Dyke breaks silence on Clayton twins going pro
IT IS now more than three weeks since the news broke that Edwin Allen High School’s twin sisters, Tia and Tina Clayton, have foregone their high school career with a year to go and have both signed lucrative professional contracts with shoe company...
IT IS now more than three weeks since the news broke that Edwin Allen High School’s twin sisters, Tia and Tina Clayton, have foregone their high school career with a year to go and have both signed lucrative professional contracts with shoe company Nike. They will be based at MVP Track Club under the guidance of the legendary and very successful coach, Stephen Francis.

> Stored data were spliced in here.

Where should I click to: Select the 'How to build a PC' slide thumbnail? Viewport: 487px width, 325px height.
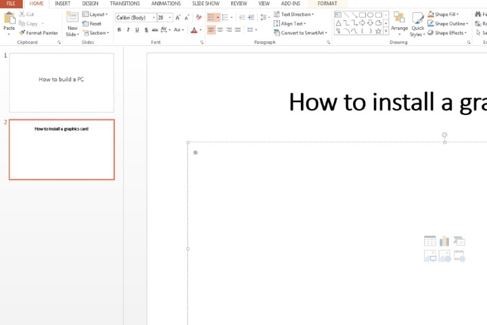pyautogui.click(x=62, y=82)
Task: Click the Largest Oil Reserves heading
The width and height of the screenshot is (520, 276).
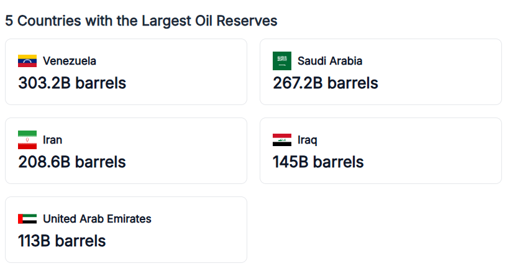Action: [141, 21]
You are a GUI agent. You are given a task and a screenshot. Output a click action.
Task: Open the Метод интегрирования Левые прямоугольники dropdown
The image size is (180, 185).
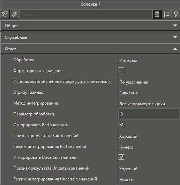pos(149,104)
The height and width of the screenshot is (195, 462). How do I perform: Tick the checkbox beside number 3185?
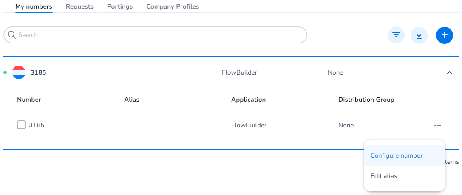tap(21, 125)
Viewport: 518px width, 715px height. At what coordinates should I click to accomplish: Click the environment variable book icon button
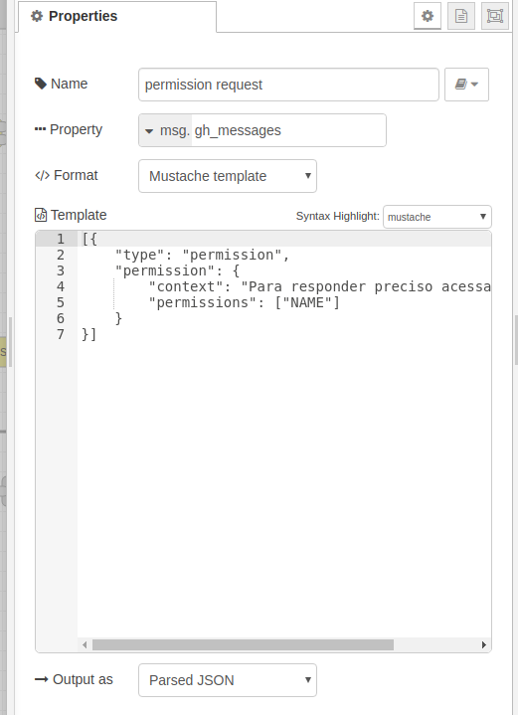[466, 85]
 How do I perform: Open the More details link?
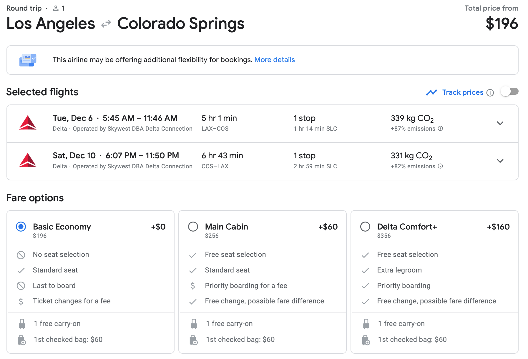click(274, 60)

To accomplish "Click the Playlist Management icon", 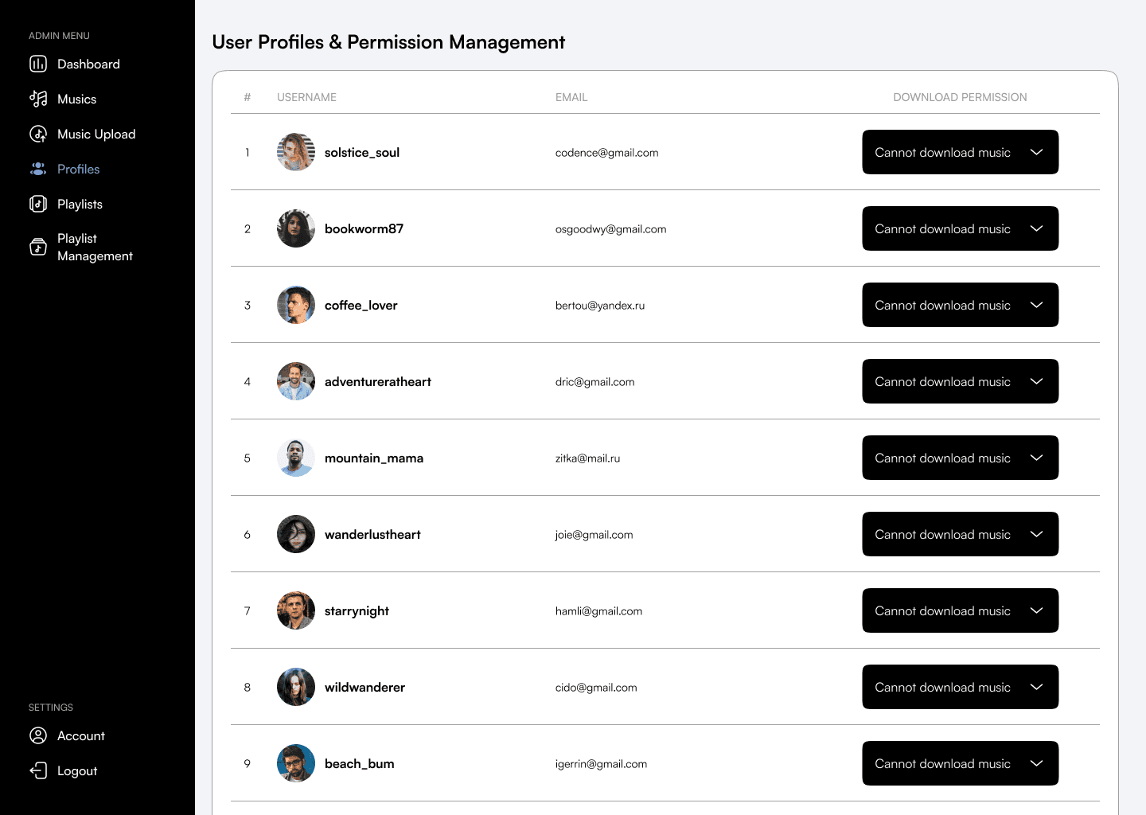I will tap(38, 248).
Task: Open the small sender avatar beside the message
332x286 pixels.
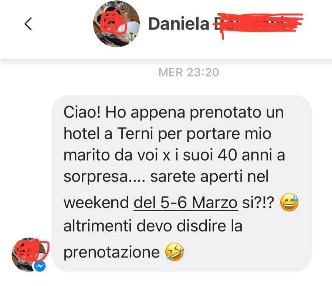Action: tap(28, 255)
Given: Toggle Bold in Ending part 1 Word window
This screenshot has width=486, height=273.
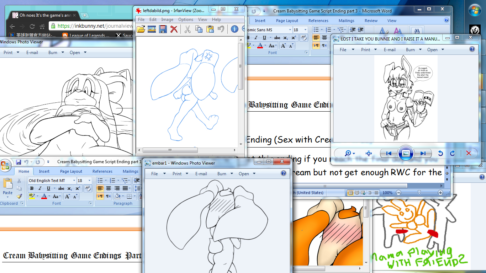Looking at the screenshot, I should click(32, 188).
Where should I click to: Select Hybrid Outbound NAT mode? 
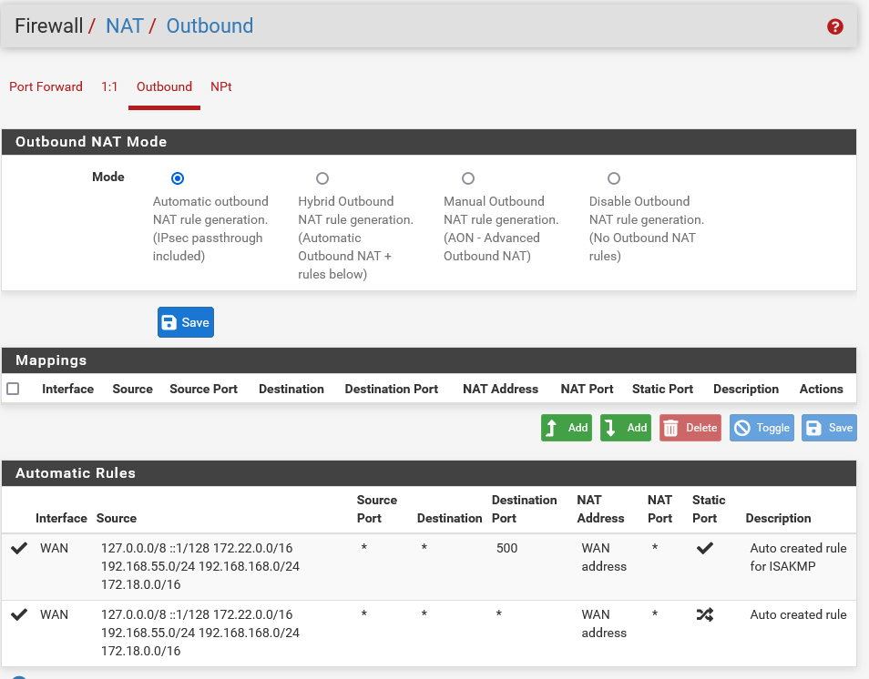coord(322,178)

Both athletes who will celebrate their 18th birthdays on August 17 gave themselves good early presents with excellent performances at the recent World Athletics Under 20 Championships in Cali, Colombia where Tina raced to a championship and personal best 10.95 seconds to win the women’s 100 metre final to defend her title successfully, and she was also a member of the world record 4x100 metres relay quartet which broke their own record in winning in 42.59 seconds. Tia ran the anchor leg on that team.

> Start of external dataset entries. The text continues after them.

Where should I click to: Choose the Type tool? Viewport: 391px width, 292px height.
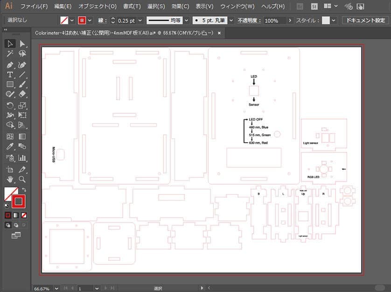pos(10,75)
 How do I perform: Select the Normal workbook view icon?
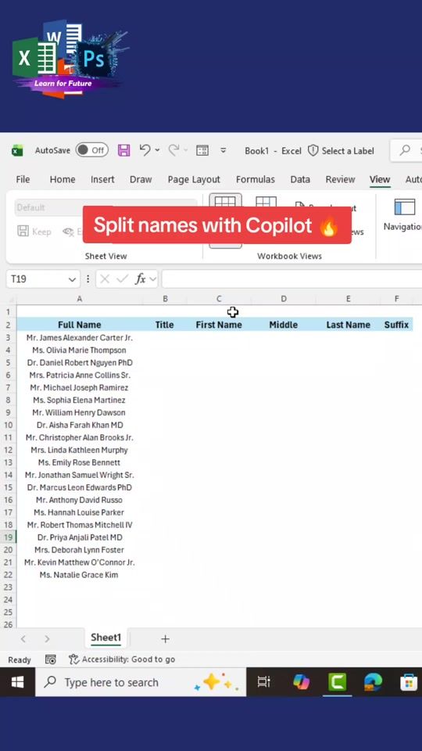click(x=225, y=203)
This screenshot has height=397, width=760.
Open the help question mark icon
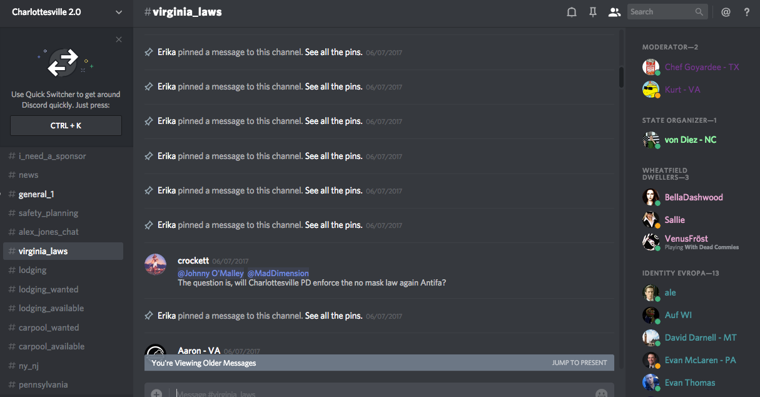(x=746, y=12)
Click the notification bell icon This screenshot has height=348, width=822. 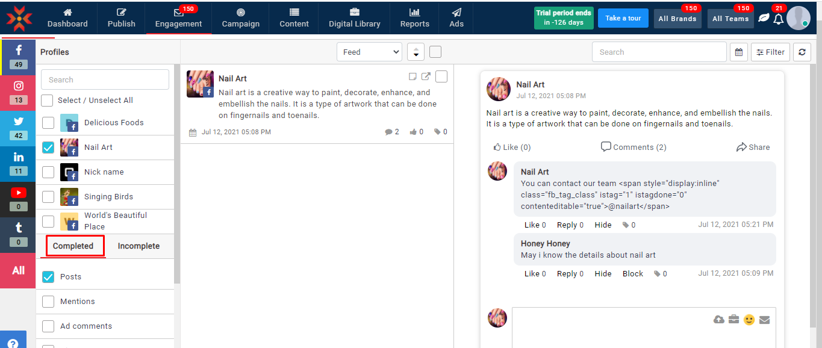pos(778,19)
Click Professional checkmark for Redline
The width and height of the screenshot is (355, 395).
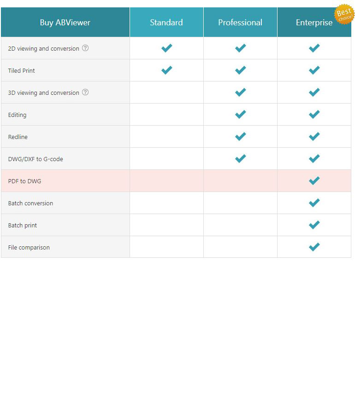click(241, 136)
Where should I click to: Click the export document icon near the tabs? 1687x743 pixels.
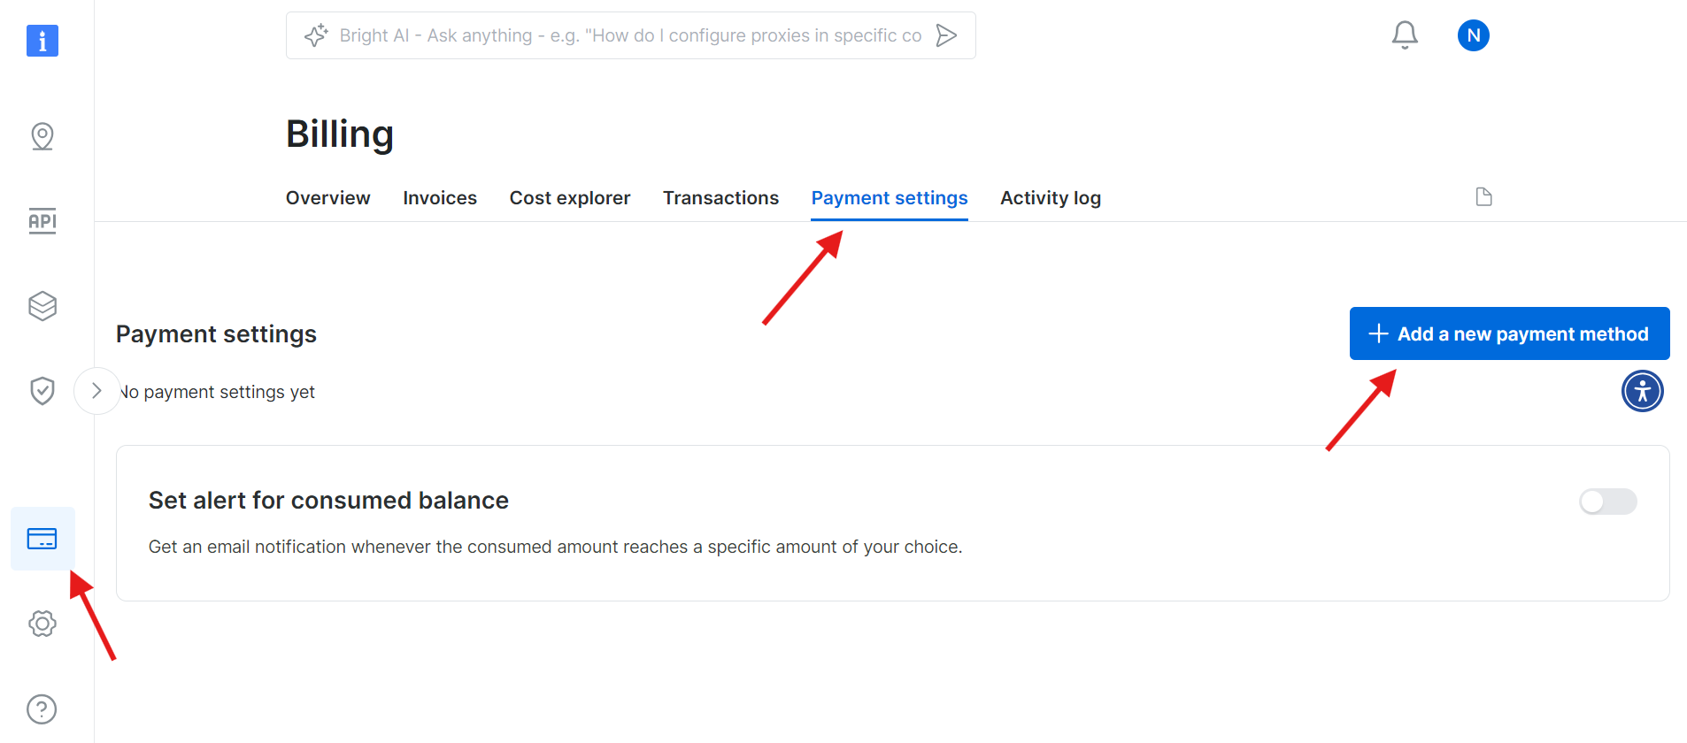click(x=1483, y=196)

Since news of their professional contracts, head coach of Edwin Allen, Michael Dyke, the man who has engineered both athletes’ careers for the past six years has been silent on the matter. However, a day ago, coach Dyke agreed to speak with The Gleaner on the matter in a one-on-one interview.
Raymond Graham: Coach Dyke you have been very silent since the Clayton twins signed their professional contracts. Why?
Michael Dyke: I wanted to make sure everything was done properly and in a timely manner.
RG: Was it a difficult decision and if so why?
MD: Naturally it would have been (difficult) because I have been working with them since Class Four and I understand them a lot. I know how to motivate them.
RG: With one year of high school eligibility remaining that must have been a tough decision?
MD: Yes but I was preparing myself, the girls and the team for the transition because if you noticed they did compete sparingly throughout the season, even at the ISSA/GraceKennedy Boys and Girls’ Championships.
RG: They are becoming professional athletes at a young age, do you think it will be difficult for them to adjust?
MD: I know it won’t be easy for them because over the years they have become accustomed to members of the coaching staff monitoring them and making sure all things were done correctly. This included getting proper nutrition, that is eating the correct stuff and at the right time too.
RG: They will be training with senior and new athletes, how do you think they will adjust?
MD: They are very disciplined with their training and work ethic so that part I am not concerned about and as I said earlier I have spent a lot of time motivating them so I expect them to adapt easily.
RG: Finally what are your expectations for them at this higher level?
MD: They will be in great hands and I am expecting great things from them in the future once they remain healthy and manage their weights properly.